Los participantes de “Gran Hermano” deben permanecer aislados del mundo exterior. Eso dicen las reglas del formato. Pero a ningún espectador se le escapa que a la hora de interpretar las normas, la producción es muy elástica. Tanto como para orquestar el reingreso al juego de uno de los participantes eliminados, en el intento de evitar que el show comenzara a hacer agua. Tanto como para pasar por alto la falta grave que cometió la elegida para regresar a la casa. Recordemos los hechos: Claudia se desbocó a más no poder y les contó a sus compañeros con lujo de detalles como estaban las cosas más allá de esas cuatro paredes. ¿Y qué hizo Gran Hermano? En vez de cumplir con la advertencia previa de que sería expulsada si cometía infidencias, se contentó con impartirle una discreta reprimenda en el confesionario. Es comprensible porque al fin y al cabo se trata de un programa de TV y en esa selva del minuto a minuto, la ley suprema es la del rating. Si la rubia había regresado para despabilar a los chicos que se empezaba a estar hartos ya de estar hartos, los productores no iban aplicar a rajatabla las reglas que habrían tornado inútil el operativo retorno.

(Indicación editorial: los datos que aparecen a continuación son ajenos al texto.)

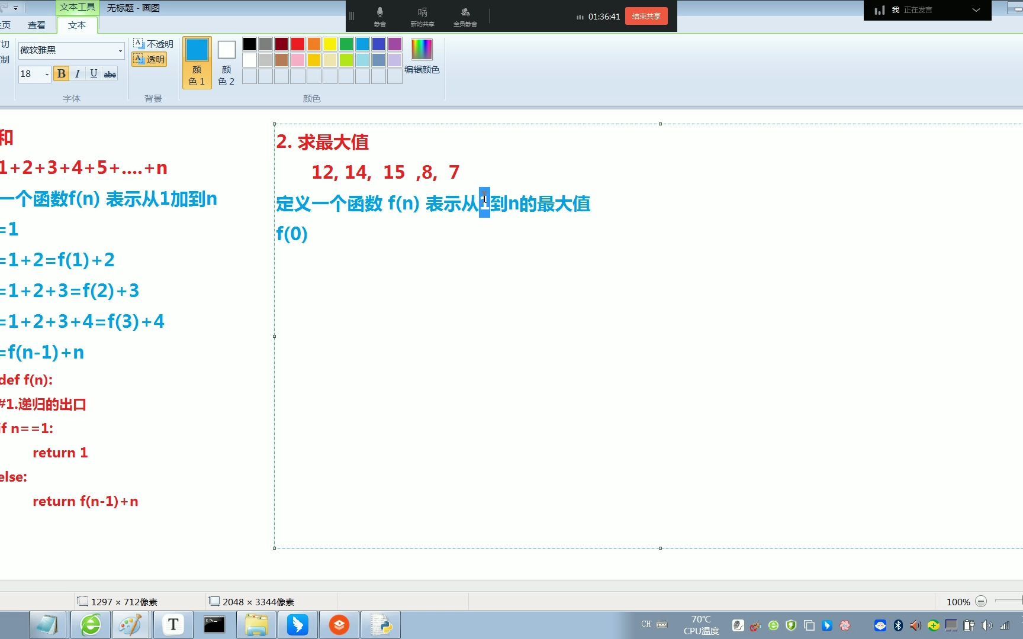
Task: Pick the red color swatch from palette
Action: click(297, 44)

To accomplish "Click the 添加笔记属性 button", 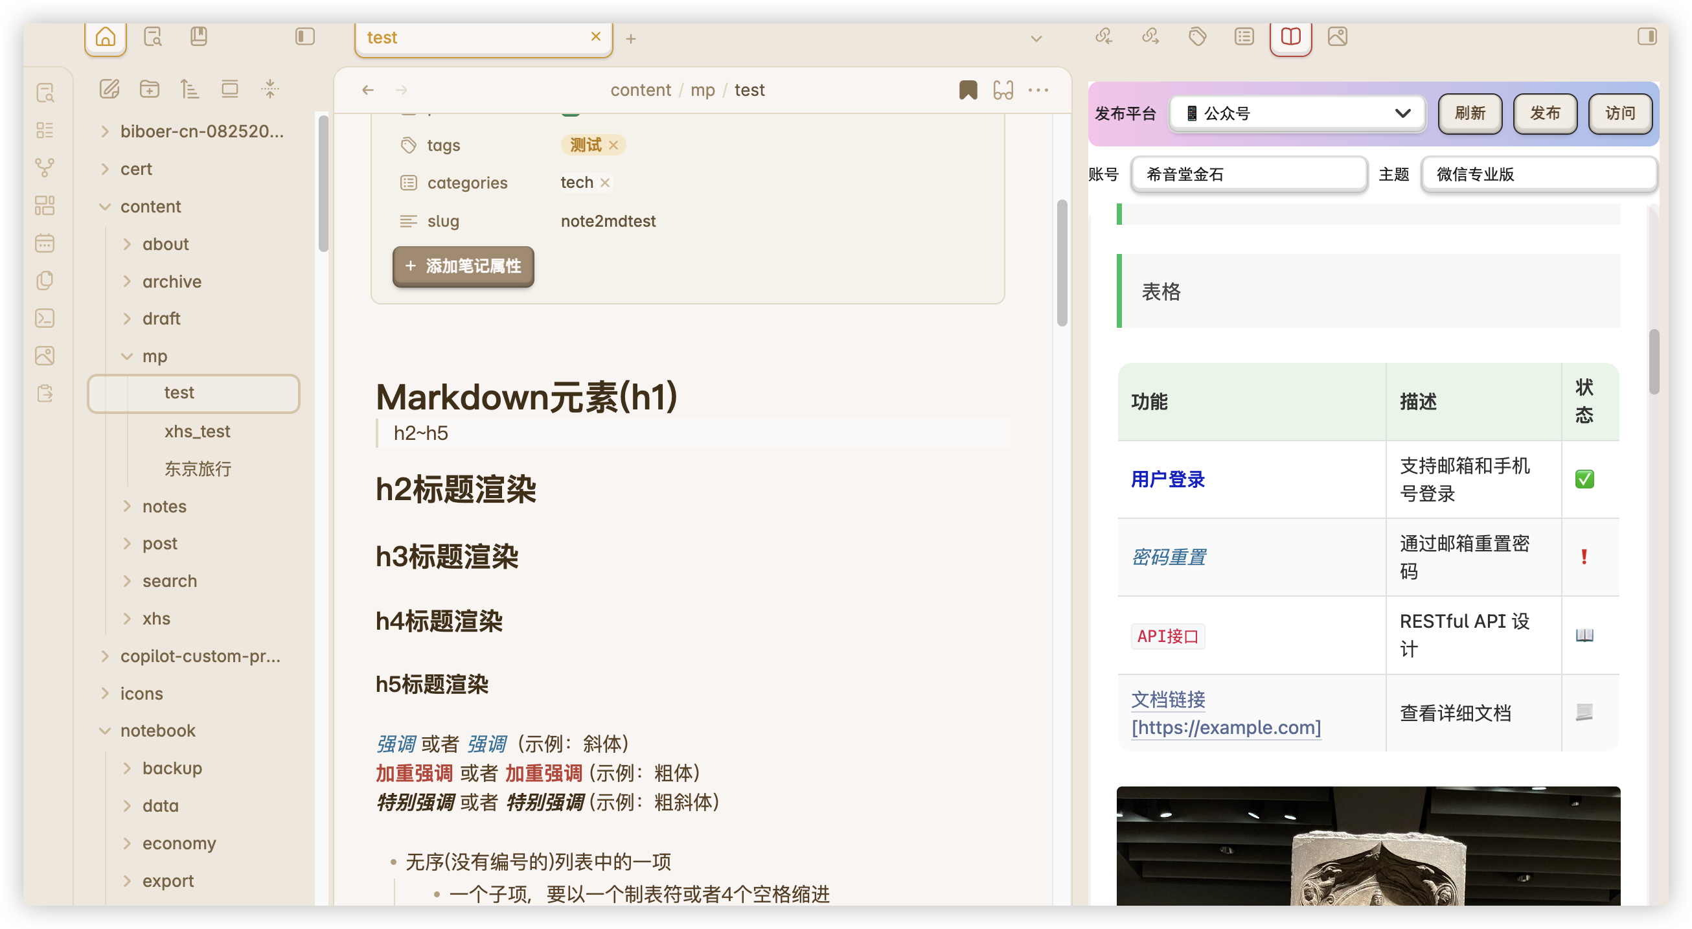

Pues bien, dado que se trata del reglamento de un juego televisado y no del Código Penal de la Nación Argentina, le pido a Gran Hermano que anteponga la virtud de la caridad al principio del encierro, por el bien de Marianela. Apiádese de esa muchacha, Gran Hermano, y concédale la oportunidad de dialogar con alguien que esté viéndola por televisión y la quiera lo suficiente como para hacerle saber que el ridículo y la vulgaridad son  un viaje de ida. Si no lo hace por amor, hágalo por espanto, Gran Hermano: piense que, como dirían las abuelas, esa chica podría ser su hija. Y, admita que en tal caso, usted sentiría vergüenza ajena si la viera diciendo guarangadas, generalmente vinculadas al sexo, todas y cada una de las veces que sintonizara el televisor en el canal del cable que transmite desde la casa durante las 24 horas.

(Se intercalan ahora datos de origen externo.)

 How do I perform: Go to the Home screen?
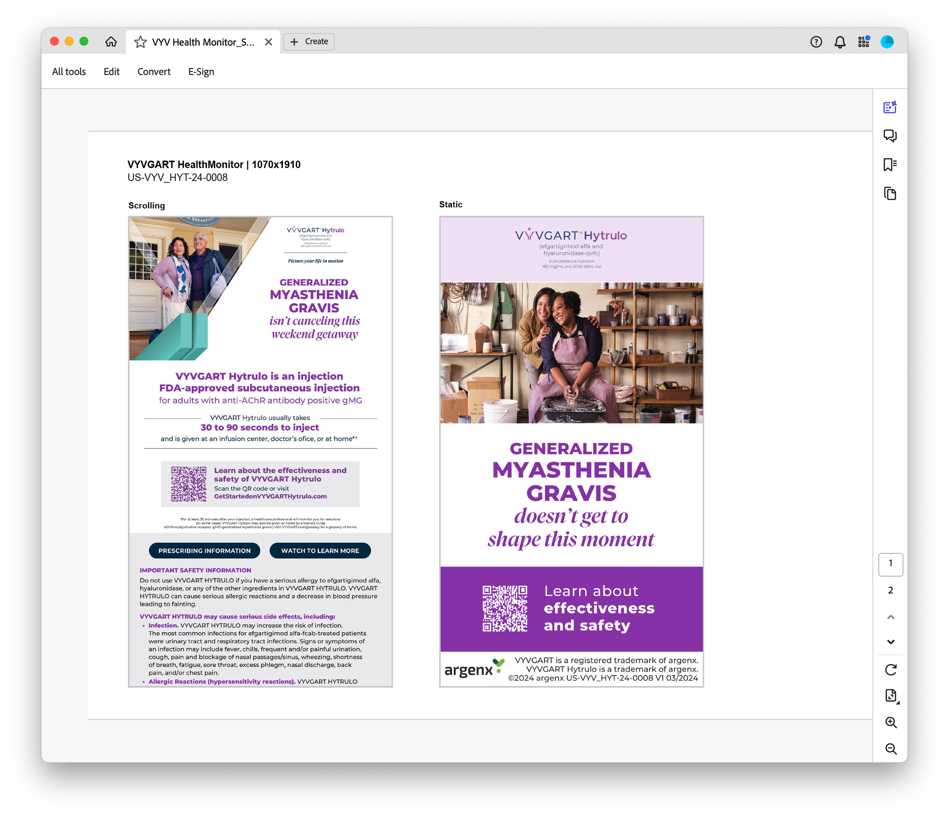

¿Quién le dijo a Marianela que su conducta es graciosa? Eso me vengo preguntado desde hace días. Porque a mí, lejos de provocarme risa, me da pena.

El jueves último durante la gala, sin ir más lejos, cuando emitieron el fragmento en el que, bulímica de protagonismo, Marianela había contado, en lenguaje de bajo fondo, sus supuestos sueños eróticos, confieso que sentí mucha pena por ella. La pobre no se daba cuenta de que la historia que improvisaba era menos que una burda caricatura de lo que se conoce como relato erótico. Tampoco advirtió que si su pretensión de narradora no iba por el lado del erotismo sino por el de la pornografía lisa y llana, estuvo lejos de alcanzar el objetivo. Ni una cosa ni la otra. Porque, convengamos, las groserías que escupió gratuitamente eran al erotismo lo que un cántico de la barra brava a la poesía. Y, evaluadas conforme a los parámetros de la pornografía, no resultaban más que un puñado de guarradas inocentes, propias de púberes arrabaleros.

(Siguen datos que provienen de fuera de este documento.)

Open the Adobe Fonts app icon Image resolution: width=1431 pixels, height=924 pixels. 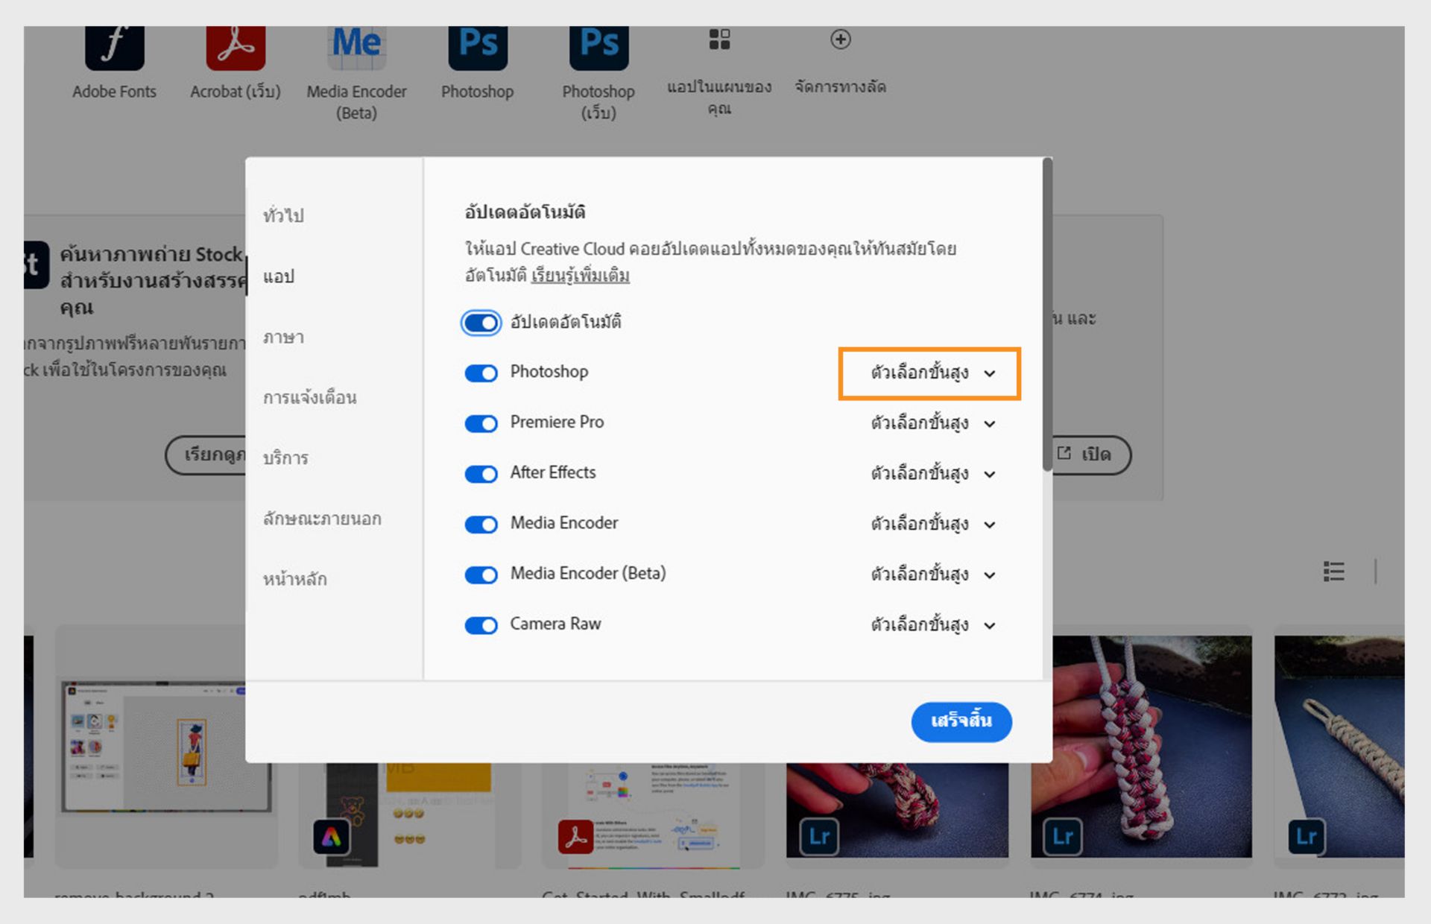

En cada una de las muchas ocasiones en que vemos a esta jovencita aludiendo al sexo en los términos más soeces, me pregunto si será la misma Marianela que al principio del programa se hacía cruces por los modales de Diego. ¿Esta chica es la misma que al referirse a Diego decía que su madre debería estar horrorizada al ver que “nos lidera este tipo que no sabe ni hablar”? ¿Y por casa, cómo andamos, Marianela? ¿Qué imaginás que dirá tu mamá ahora que tus groserías hacen ruborizar a Diego?

Pero la pena que me produce Marianela va más allá de su obsesión por hablar del sexo con vulgaridad. A medida que la veo engordar y festejar la deformación de su cuerpo como si se tratara de una gracia, me da mucha tristeza.

¿Quién le dijo a Marianela que atravesar una etapa de de compulsión por la comida es una hazaña en vez de una desgracia que puede sucedernos a cualquiera?

Es lamentable que al mirarse en el espejo, Marianela no vea su figura convertida en una masa adiposa sino el reflejo de Silvina Luna. En su afán por lograr la fama rápida y fácil, la pobrecita se embrolla y simplifica lo complejo, confunde su persona y sus talentos con los ajenos, equipara su futuro con el de la ex participante de “Gran Hermano” como si los destinos de la gente se pudieran clonar.

Alguien dirá que Marianela debe seguir así, porque esto le asegura un sitio en la final. Puede que eso sea cierto, con el hambre de morbo que a veces tienen los espectadores. Pero a mi modo de ver, hay precios que no vale la pena pagar.